In summary, the new biphasic cuirass ventilator not only seeks to avoid intubating the patient, but to do so in a way that overcomes all the problems described above. There is a great deal of anecdotal evidence to suggest that the RTX Respirator fulfils these requirements. The problem is that at present, there are no randomised controlled trials demonstrating its efficacy over other techniques, and this information is desperately required.
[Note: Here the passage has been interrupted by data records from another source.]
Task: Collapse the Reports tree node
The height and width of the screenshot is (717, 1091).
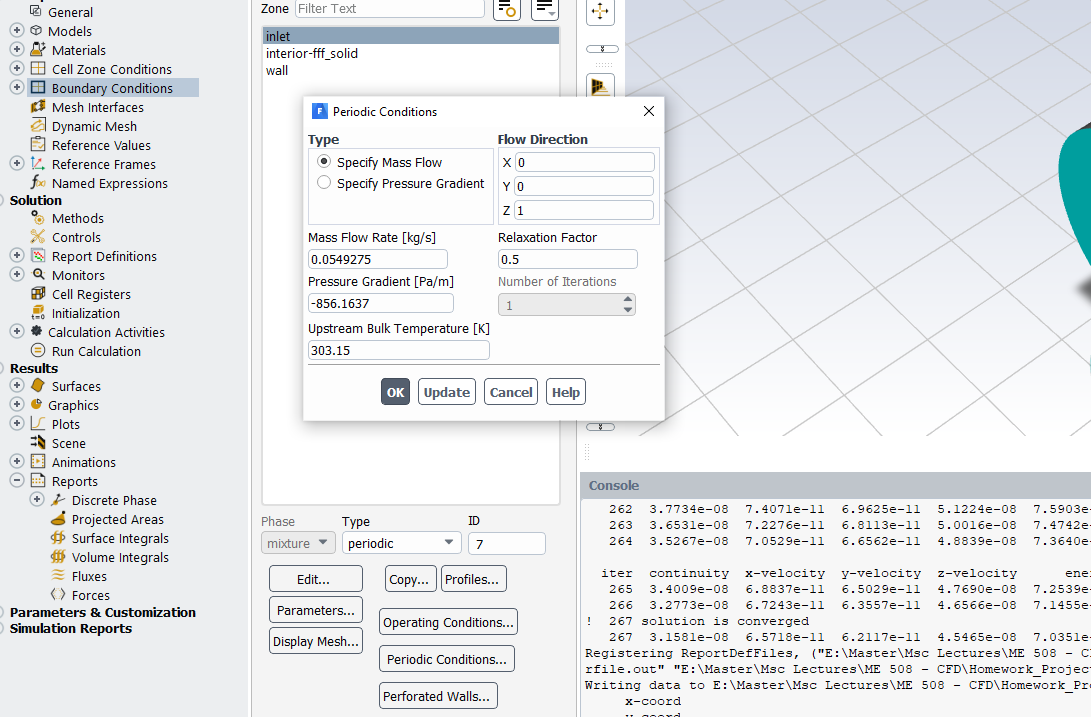Action: point(17,481)
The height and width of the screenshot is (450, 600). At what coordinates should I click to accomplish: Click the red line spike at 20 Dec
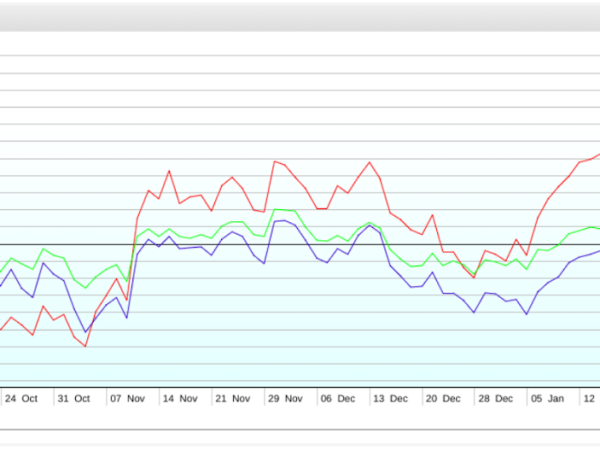click(432, 215)

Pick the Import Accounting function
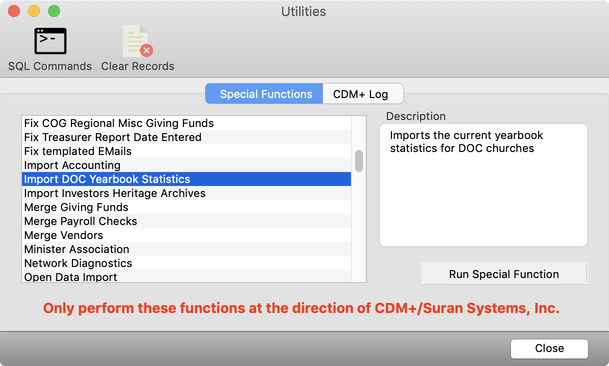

The current author hopes to construct such trial in the near future, but to obtain an accurate answer, a great many patients will be required, and a multi-centre trial conducted. Watch this space. . .

References

Chari S, King J, Rajesh PB, Stuart-Smith K: J Cardiothorac Vasc Anesth 2004; 18 482-485.

RTX Respirator is a registered trademark of Deminax Medical Instruments Ltd.
Dr Karen Stuart-Smith has undertaken and published research using an RTX Respirator provided free of charge for research purposes by Deminax Medical Instruments Ltd.